Pré-capital - formes populaires et rurales dans l’art contemporain
2017, MO.CO, Montpellier.
Cur. Emmanuelle Luciani et Charlotte Cosson.
Artists : Caroline Achaintre, Elise Carron, Eric Croes, Mimosa Echard, Aurélie Ferruel & Florentine Guedon, Yann Gerstberger, Bella Hunt & Ddc, Matteo Nasini, Samara Scott, Markus Selg, Santo Tolone, Natsuko Uchino, We Are The Painters.
FR/ Le milieu de l’art n’est qu’au « post » : postmoderne, post-Internet, post-humain… Dans la course au progrès, nos yeux restent rivés à l’après, au nouveau, à ce qui semble forcément mieux. A la suite d’Hegel qui a donné à l’Histoire un sens et un but, et dans la lignée d’un Occident gouverné par le perfectionnement des technologies, les théoriciens et artistes de la postmodernité[1] n’ont eu de cesse de faire écho à leur présent en délaissant un passé réduit à une boîte à outils de formes décontextualisées.
Toujours penser « l’après » revient à s’inscrire dans la lignée révolutionnaire d’un passé fait de mouvements en remplaçant toujours d’autres via des changements de direction radicaux. Cette façon très européenne – et typiquement française – d’envisager l’Histoire fait oublier que, de manière systématique, des courants majeurs et mineurs coexistent au sein d’une époque et que, souvent, la suivante voit resurgir le refoulé en lieu et place de la norme. Ainsi, par exemple, de l’économie de marché : timidement apparue au XVe siècle, elle ne remplace la « vie matérielle » qu’au XVIIIe pour petit à petit devenir le mode de vie dominant dans le monde depuis lors.[2]

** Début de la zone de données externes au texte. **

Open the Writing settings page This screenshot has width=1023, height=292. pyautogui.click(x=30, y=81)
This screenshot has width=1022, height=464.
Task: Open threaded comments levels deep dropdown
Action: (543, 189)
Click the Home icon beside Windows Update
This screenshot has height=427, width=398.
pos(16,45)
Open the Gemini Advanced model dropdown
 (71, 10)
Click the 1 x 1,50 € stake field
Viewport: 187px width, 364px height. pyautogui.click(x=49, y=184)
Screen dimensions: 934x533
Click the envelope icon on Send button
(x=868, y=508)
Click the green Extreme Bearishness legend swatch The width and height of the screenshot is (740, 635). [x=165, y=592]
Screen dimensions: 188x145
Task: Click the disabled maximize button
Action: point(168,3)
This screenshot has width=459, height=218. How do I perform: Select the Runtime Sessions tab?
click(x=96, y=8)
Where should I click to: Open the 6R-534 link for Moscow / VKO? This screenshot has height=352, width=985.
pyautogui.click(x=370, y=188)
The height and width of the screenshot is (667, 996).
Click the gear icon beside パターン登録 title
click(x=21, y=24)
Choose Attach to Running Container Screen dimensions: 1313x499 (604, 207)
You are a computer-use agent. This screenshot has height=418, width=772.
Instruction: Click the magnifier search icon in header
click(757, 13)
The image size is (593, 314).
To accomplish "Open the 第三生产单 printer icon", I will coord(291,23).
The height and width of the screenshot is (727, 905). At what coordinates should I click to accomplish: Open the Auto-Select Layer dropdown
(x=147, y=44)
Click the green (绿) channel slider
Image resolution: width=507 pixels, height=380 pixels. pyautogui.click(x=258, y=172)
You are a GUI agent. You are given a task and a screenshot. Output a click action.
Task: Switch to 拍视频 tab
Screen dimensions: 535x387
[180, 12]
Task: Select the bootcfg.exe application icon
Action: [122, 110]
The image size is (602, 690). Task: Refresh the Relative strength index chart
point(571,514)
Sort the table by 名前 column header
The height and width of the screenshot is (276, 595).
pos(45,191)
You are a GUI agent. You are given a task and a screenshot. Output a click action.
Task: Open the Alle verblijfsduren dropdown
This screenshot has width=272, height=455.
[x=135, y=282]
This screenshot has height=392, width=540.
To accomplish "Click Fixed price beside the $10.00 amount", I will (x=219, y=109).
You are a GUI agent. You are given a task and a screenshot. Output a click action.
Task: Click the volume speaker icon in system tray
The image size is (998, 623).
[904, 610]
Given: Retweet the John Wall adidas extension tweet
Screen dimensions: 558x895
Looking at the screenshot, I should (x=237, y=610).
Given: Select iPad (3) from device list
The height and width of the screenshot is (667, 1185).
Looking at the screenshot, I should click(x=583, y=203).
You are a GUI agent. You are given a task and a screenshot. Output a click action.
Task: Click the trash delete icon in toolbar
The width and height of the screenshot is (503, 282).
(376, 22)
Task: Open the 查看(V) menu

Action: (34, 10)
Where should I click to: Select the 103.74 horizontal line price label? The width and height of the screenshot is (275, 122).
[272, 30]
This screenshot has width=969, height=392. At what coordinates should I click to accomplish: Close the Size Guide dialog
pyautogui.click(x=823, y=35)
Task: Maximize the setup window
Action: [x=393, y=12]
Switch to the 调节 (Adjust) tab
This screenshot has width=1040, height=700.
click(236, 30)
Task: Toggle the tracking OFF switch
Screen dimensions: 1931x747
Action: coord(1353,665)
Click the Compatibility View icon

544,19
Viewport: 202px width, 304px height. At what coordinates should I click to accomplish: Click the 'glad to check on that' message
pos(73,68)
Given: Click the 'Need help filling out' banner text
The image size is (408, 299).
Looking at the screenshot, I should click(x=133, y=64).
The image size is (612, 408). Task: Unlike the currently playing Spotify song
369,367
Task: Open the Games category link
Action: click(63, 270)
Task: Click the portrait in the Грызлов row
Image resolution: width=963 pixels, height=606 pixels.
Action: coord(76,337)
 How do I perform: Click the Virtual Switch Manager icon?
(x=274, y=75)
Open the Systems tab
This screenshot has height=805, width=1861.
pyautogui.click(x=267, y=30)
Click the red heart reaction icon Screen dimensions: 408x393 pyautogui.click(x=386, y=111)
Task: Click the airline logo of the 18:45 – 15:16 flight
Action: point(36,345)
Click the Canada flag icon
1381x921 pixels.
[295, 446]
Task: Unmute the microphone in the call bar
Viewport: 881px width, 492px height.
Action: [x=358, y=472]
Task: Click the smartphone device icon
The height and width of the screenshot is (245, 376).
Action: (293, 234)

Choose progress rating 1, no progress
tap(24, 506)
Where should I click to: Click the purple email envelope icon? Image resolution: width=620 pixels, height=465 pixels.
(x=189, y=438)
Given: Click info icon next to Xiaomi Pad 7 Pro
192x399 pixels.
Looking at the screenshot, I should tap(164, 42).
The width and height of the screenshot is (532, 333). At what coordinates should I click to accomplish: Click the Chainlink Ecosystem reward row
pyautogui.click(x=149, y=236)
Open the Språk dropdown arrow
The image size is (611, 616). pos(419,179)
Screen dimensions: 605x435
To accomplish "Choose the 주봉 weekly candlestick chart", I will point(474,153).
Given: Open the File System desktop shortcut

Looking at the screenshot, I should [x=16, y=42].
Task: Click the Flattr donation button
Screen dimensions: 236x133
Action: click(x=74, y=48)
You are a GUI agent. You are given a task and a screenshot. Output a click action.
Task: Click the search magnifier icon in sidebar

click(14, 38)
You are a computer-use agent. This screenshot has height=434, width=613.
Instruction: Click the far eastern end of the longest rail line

Caroline Achaintre, Elise Carron, Eric Croes, Aurélie Ferruel & Florentine Guedon, Yann Gerstberger, Bella Hunt & DDC, Matteo Nasini, Santo Tolone, Natsuko Uchino et We Are The Painters travaillent la laine, la glaise, la chaux, les pigments naturels, la toile, le bronze, le cuir… Ils transforment leur matière première brute eux-mêmes, loin des objets manufacturés alimentant notre quotidien et les musées occidentaux depuis l’urinoir de Marcel Duchamp. Ils opèrent en cela un rapprochement avec des savoir-faire artisanaux, des savoir-faire souvent perdus dans les mégalopoles. Leur art est issu d’une connaissance rurale, ancestrale ; il ne pourrait émaner d’une capitale. Il se pose comme un art non capitaliste.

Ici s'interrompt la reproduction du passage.